## Stored data entries
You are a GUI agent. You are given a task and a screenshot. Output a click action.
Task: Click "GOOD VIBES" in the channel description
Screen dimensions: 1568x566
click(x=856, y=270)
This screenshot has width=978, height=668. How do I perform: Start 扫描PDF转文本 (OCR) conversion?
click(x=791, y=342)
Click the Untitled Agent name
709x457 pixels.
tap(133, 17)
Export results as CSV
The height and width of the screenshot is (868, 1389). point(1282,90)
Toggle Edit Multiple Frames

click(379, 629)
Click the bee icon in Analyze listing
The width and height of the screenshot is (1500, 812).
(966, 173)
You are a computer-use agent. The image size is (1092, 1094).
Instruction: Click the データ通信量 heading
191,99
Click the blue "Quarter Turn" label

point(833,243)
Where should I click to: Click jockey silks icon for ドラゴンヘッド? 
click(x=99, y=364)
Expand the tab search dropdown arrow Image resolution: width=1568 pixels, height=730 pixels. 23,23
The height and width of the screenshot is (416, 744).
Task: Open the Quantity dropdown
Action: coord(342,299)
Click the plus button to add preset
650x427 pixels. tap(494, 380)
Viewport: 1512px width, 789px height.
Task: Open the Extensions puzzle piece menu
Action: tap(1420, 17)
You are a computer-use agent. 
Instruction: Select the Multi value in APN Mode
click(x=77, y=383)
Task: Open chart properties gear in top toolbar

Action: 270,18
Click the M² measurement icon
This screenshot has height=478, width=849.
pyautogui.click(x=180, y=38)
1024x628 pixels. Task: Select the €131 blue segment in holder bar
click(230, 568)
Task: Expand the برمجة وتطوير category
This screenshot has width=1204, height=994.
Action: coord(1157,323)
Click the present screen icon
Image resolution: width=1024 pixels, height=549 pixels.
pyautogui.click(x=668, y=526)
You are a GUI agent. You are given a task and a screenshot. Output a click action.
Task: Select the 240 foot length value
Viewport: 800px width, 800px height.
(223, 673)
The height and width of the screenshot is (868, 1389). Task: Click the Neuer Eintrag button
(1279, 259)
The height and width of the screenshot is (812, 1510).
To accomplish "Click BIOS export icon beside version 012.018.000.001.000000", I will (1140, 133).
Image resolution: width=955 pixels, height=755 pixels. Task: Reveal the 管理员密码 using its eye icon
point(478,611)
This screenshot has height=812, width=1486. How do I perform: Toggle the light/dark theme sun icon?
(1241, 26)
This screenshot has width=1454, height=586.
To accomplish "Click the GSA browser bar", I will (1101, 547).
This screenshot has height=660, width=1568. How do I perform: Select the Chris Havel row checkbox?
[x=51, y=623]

## Directions
Check each line of the entries for "computer" and copy those that have it.

## Task output
You are a computer-use agent. The image size is (1092, 1094).
You are a computer-use agent. 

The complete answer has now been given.